Steps to reproduce the behavior:

1. using hudi 0.8 to create a hudi table and sync to hive metastore using hive jdbc sync mode
2. update hudi to 0.11
3. add a new column to the table and sync to hive metastore using hive jdbc sync mode
4. read the table using spark.table

@kk17 After step 2, when you run show create table then does it show the LOCATION? Also, could you try HMS sync mode? https://hudi.apache.org/docs/syncing_metastore#sync-modes

codope avatar Jun 14 '22 14:06 codope

This is how spark-sql output in step 2

spark-sql>  show create table ods.track_signup;Error in query: Failed to execute SHOW CREATE TABLE against table `ods`.`track_signup `, which is created by Hive and uses the following unsupported serde configuration
 SERDE: org.apache.hadoop.hive.ql.io.parquet.serde.ParquetHiveSerDe INPUTFORMAT: org.apache.hudi.hadoop.HoodieParquetInputFormat OUTPUTFORMAT: org.apache.hadoop.hive.ql.io.parquet.MapredParquetOutputFormat

Hive SQL is ok.

kk17 avatar Jun 15 '22 04:06 kk17

Another problem is the table in spark SQL is a system table, but in the hive is an external table.

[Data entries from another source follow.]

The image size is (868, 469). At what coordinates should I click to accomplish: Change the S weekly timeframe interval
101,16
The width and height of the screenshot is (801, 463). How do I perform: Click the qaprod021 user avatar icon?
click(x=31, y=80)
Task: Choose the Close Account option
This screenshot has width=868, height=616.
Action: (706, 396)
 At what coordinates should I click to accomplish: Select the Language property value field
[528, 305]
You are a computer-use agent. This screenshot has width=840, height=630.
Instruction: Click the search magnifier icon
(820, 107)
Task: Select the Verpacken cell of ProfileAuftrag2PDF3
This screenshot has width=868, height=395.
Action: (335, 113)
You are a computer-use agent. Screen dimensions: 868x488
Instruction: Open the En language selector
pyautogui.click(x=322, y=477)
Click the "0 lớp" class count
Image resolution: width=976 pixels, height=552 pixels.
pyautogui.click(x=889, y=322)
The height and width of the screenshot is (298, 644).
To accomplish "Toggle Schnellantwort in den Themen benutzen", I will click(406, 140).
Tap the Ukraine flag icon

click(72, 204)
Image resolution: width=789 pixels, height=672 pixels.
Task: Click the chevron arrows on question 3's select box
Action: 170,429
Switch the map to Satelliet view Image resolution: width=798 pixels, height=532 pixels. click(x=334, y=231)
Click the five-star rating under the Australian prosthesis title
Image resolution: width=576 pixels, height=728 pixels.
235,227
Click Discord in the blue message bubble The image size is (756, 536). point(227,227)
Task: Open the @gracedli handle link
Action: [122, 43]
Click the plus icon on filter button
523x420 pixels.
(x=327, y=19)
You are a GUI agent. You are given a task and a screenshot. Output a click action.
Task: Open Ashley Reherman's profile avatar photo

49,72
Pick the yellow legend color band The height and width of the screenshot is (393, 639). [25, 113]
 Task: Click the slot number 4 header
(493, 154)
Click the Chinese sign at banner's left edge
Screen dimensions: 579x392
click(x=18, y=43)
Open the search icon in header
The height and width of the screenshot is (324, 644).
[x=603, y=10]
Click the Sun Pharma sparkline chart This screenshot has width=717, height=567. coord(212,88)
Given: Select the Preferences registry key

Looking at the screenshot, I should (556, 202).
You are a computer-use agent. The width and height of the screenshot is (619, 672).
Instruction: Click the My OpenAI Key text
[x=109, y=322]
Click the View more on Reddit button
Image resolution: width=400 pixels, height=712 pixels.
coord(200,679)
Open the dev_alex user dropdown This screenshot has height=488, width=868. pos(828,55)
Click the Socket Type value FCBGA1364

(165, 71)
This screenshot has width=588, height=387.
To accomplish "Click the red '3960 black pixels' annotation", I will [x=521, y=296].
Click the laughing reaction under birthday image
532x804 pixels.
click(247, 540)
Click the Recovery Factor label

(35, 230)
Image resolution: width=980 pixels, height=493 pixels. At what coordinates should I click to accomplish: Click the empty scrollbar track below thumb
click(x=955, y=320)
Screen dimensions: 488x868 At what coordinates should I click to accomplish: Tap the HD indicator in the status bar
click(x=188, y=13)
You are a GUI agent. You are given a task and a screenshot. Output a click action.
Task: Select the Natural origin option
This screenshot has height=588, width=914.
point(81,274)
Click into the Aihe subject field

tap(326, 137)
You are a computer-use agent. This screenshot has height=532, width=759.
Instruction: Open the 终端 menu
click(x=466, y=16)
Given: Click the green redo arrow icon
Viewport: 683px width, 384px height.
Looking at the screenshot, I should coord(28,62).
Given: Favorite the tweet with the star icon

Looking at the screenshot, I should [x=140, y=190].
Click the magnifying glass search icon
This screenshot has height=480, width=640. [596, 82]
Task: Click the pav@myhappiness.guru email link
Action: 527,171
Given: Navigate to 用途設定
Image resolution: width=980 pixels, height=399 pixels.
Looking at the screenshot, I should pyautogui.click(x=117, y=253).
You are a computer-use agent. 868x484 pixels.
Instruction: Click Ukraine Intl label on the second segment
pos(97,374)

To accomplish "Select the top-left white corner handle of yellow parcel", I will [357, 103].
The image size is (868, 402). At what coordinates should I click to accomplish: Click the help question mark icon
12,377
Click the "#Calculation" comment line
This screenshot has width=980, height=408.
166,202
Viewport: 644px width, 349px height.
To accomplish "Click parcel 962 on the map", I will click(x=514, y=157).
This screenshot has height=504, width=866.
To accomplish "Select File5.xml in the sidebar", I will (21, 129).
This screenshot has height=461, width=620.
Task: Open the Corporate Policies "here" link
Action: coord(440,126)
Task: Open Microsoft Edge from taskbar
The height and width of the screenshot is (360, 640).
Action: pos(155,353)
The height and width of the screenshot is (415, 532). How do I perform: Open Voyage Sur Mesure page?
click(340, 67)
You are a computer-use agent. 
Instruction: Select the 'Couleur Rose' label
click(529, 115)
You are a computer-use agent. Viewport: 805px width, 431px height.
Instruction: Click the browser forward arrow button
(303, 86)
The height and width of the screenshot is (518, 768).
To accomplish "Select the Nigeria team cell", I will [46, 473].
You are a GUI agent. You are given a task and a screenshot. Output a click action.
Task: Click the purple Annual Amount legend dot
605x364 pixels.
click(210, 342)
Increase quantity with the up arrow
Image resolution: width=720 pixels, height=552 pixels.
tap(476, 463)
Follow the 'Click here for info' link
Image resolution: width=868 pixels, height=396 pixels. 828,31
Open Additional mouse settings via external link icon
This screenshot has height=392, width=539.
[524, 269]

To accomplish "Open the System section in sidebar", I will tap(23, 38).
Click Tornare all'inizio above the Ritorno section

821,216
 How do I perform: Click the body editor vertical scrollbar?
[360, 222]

kk17 avatar Jun 15 '22 04:06 kk17

@leesf @XuQianJin-Stars Can you please look into this issue? The gist is that spark-sql does not recognise the table as an external table and hence the path is not passed in DefaultSource.

codope avatar Jun 15 '22 10:06 codope

also have the same error when using spark SQL to create a hudi table.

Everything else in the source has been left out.